Millie Brierley

When I was younger, I liked to talk. A lot. Every parents’ evening, every teacher would say, “Millie is a very enthusiastic child,” (in a way that made it clear they were trying very, very hard to be diplomatic) “but she could perhaps do with being a bit quieter”. One particularly blunt teacher told my parents I was “bossy”.

For years, I was told I was too eager to contribute, answered questions too quickly and had to learn to “give the other children more of a chance”. (Incidentally, I may have taken this advice a little too seriously: since starting university, every supervision report has told me I need to contribute more. Or just contribute, full stop.)

Having had a childhood of learning the hard way the intricacies of polite interaction, it is, naturally, a source of great consternation to me that our politicians – our Great Leaders – have clearly not had the pleasure of the same. For one thing, it makes me wonder: what other foundational childhood principles have they not learnt? Do they not know that i comes before e, except after c? Were they never told not to pull faces in case the wind changed? Heavens above – do they swim after eating? It’s a worrying thought.

Watching Prime Minister’s Questions, I realise I must surely have some kind of deep-seated, subconscious self-loathing, because why else would I watch it? It is like rubber-necking on a three-car pile-up on the A14 for a whole 30 minutes.

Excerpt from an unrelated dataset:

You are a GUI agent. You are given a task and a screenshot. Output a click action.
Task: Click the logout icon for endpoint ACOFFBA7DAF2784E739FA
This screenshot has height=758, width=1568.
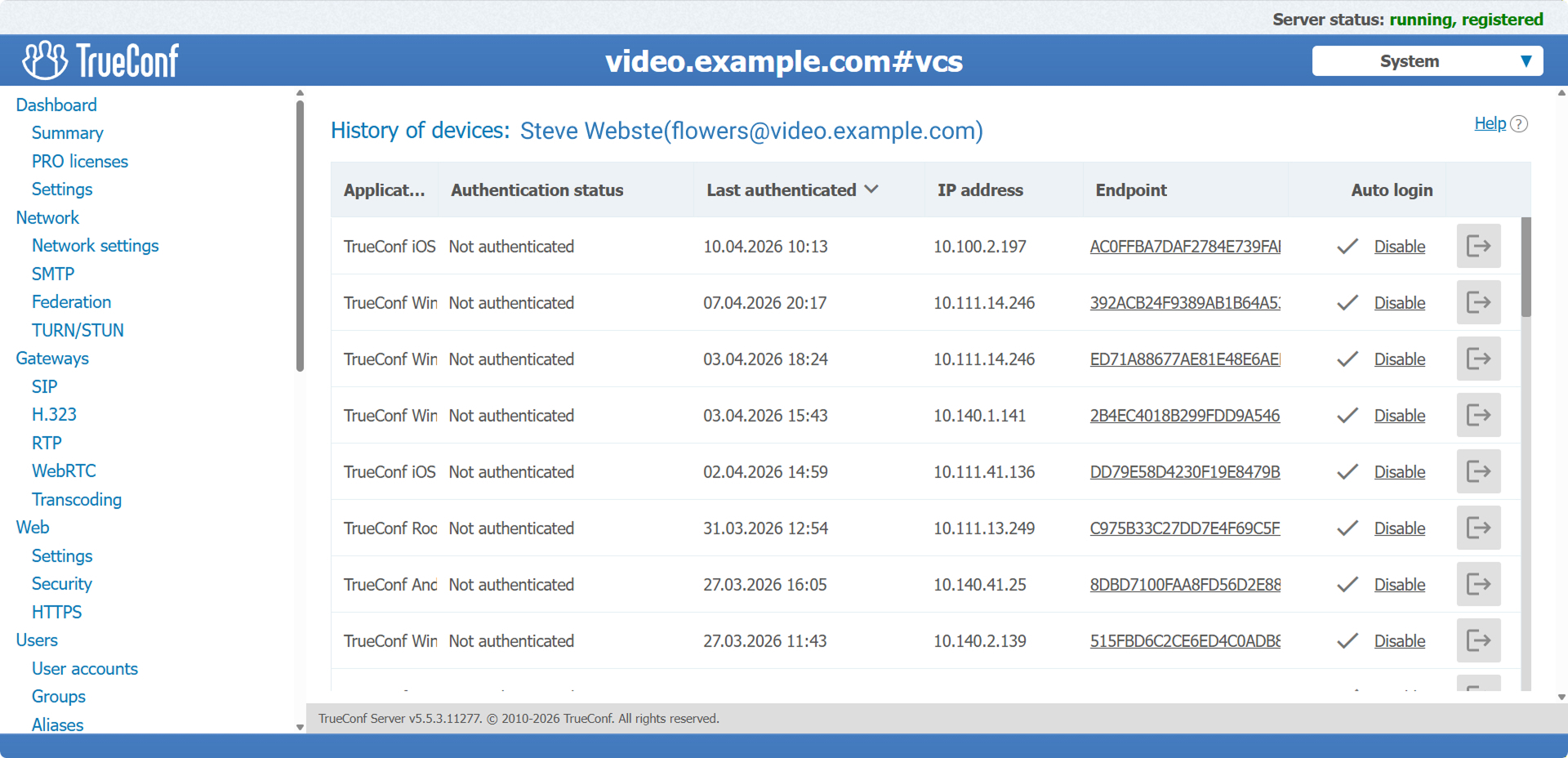(x=1478, y=246)
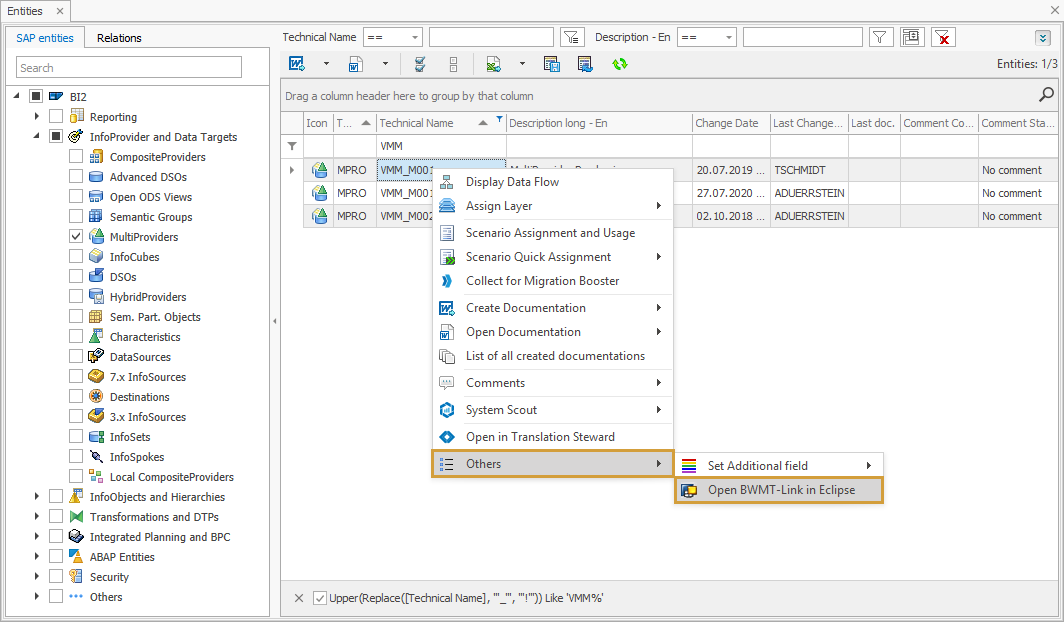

I could walk into a reception class loaded with tickets to Disneyland and the response would be more measured, more considered, than the debacle which takes place in the House of Commons every Wednesday lunchtime.

Witnessing a chamber full of grown adults jeering, heckling and shouting over each other makes me shudder. Every time I turn to BBC Parliament, I have to remind myself that what I am watching is not, in fact, the riot scene in Mean Girls (‘on Wednesdays, we ask questions!’).

Of course, being the drama llama I am, part of me does love the theatre of PMQs. I particularly enjoy John Bercow’s witty and acerbic put-downs. Sitting on his Speaker’s throne (potentially not the official name), all dressed up in his robes, he looks so gleeful, and never more so than when telling an Honourable Member to be so kind and shut up. This is the man who once told Tom Blenkinsop MP to “take a pill if necessary” and “take up yoga”. I like to imagine that our Speaker keeps a notebook in his bedside cabinet for whenever cutting inspiration strikes.

The flipside to all this, however, is that John Bercow has need for so many caustic swipes because, when in chamber, our MPs become largely indistinguishable from apes at the zoo. And that is the image we are projecting onto the international stage: you can trust Britain with climate change/the fight against terrorism/Ebola because we can shout louder, and we have no respect for basic discourse etiquette. We’re mavericks, y’all! But, of course, it’s not just what the rest of the world thinks of our way of doing things that we need to worry about – Prime Minister’s Questions is doing no good for the image of British politics within Britain either.

The chorus of hooting and hissing (not to mention the sideshow of gesturing and gesticulating) must be incredibly daunting as a new politician – particularly if you do not conform to the (largely true) stereotype of the old, white male. How can we expect to inspire fresh, exciting people to go into politics when its public face is so infantile – and, more importantly, inaccessible? As I see it, Prime Minister’s Questions, in its current format, is the single most off-putting thing in British politics right now. With an election turnout of fractionally over 34 per cent in the UK European elections earlier this year, we need to be doing everything in our power to engage the clearly disenfranchised electorate, but, for every viral initiative, and every national campaign, PMQs sets the cause back a good ten steps.

A key element of this country’s democratic system has devolved into utter farce. Wednesday lunchtimes have become akin to pantomimes, and the true aims of politics – the real issues at hand – have been drowned out by calls of ‘he’s behind you!’ It is totally uninspiring for the general population, and it encourages the wrong kind of people into standing: those in search of a good debate, rather than people who actually care about the issues being debated. In the words of Mean Girls: not grool.